Kapor Klein enrolled in the Heller School’s PhD program in 1981 with her dissertation topic already in mind: As an adviser on a research study, she had acquired data for over 20,000 federal government employees, and she used that data set to conduct the first methodologically rigorous study of sexual harassment in the workplace.
After receiving her PhD in social policy and research, Kapor Klein joined the Lotus Development Corporation, where her job was “to make Lotus the most progressive employer in the U.S., which is the coolest job description ever,” she says. “The world would be a better place if more companies had that mandate.”
After Lotus, she founded Klein Associates, a consulting firm specializing in reducing bias, harassment and discrimination in work environments. Her clients included McKinsey, Goldman Sachs, the United Nations, the World Bank and Harvard Business School. She then became a partner at Kapor Capital, a venture-capital firm that invests in startups that generate positive social impact. She also founded the Level Playing Field Institute (LPFI) in Oakland, a nonprofit organization focused on closing the gap of access and opportunity for people of color in STEM. LPFI’s flagship program is SMASH (Summer Math and Science Honors Academy), a free, fully residential, STEM-acceleration college-preparatory program for underrepresented high school youth of color now based at five universities in the U.S.
Bringing research to the table
Along the way, Kapor Klein contributed a sorely needed resource to workplace diversity and inclusion efforts everywhere: sound academic research. In 1988 she conducted a study of sexual harassment in Fortune 500 companies that received extensive press coverage. As a result, she was on standby for NBC with news anchor Tom Brokaw throughout Clarence Thomas’ Supreme Court confirmation hearing. Kapor Klein had agreed to be an expert witness for Anita Hill’s side, though like many of Hill’s witnesses, she was not called to testify.

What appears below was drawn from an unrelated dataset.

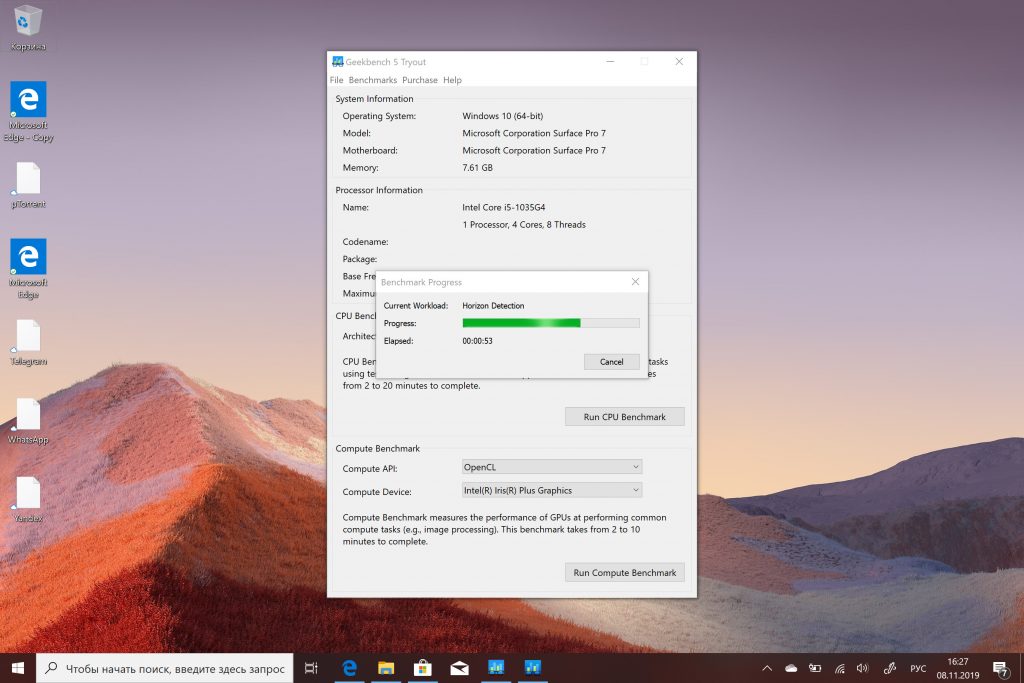1024x683 pixels.
Task: Open the Telegram desktop shortcut
Action: tap(28, 340)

Brandeis professor Anita Hill and Kapor Klein have since crossed paths many times. Of Kapor Klein, Hill says, “She is a perfect living example of passion, practice and a lifelong commitment to equality aligning. From her path-breaking work validating women’s experience with sexual harassment and assault in her early writings and advocacy, to making STEM careers possible for students of color with the SMASH Academy, to putting diversity and inclusion in the tech industry on the fast track with Project Include, Freada continually reminds us how to be the change we want to see in the world.”
Kapor Klein has used her Heller education to systematically explore hidden bias and to measure the interventions and bias-mitigation strategies that actually work. “My research training has been invaluable,” she says. “Developing an interdisciplinary approach to thinking about these issues has also been critical.”

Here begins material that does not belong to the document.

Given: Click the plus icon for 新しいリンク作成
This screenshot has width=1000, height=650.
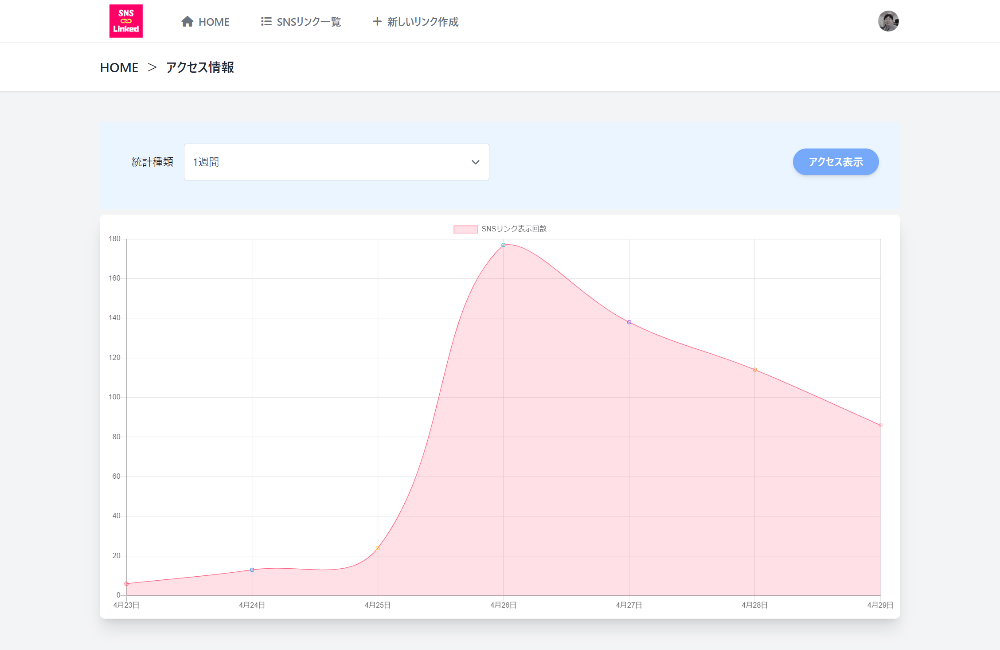Looking at the screenshot, I should 376,20.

At the Level Playing Field Institute, Kapor Klein and her team conduct critical research into hidden bias, discrimination and the root causes of the tech industry’s diversity problem. For decades, the lack of diversity in tech has been blamed on an inadequate pipeline of talented young people moving into STEM fields. Kapor Klein says, “Despite all the excuses that persist today that it’s a pipeline problem, it really isn’t. We’ve found that if one designs careful programs that are research-based, one can very quickly, and at scale, solve the pipeline problem.”
A big part of solving it has to do with confronting the hidden biases that influence who enters the tech world — and who stays. “Like so many other things, having an accurate analysis of the problem and its contours is a prerequisite to fixing it,” says Kapor Klein. “Since the conversation has focused in a simplistic way on whether it’s a pipeline problem or not, there hasn’t been enough time or effort spent on doing rigorous research to understand all of the nuance.
“There’s a lot that we presume to be objective that turns out to be highly biased. Everything from the structure of a job interview to how somebody’s performance is evaluated to the criteria for promotion — each and every step of the employee life cycle is riddled with bias, and we pretend that if we somehow construct a point system and give a number to a bunch of subjective criteria, that we’ll magically have transformed it into being objective. That’s nonsense.”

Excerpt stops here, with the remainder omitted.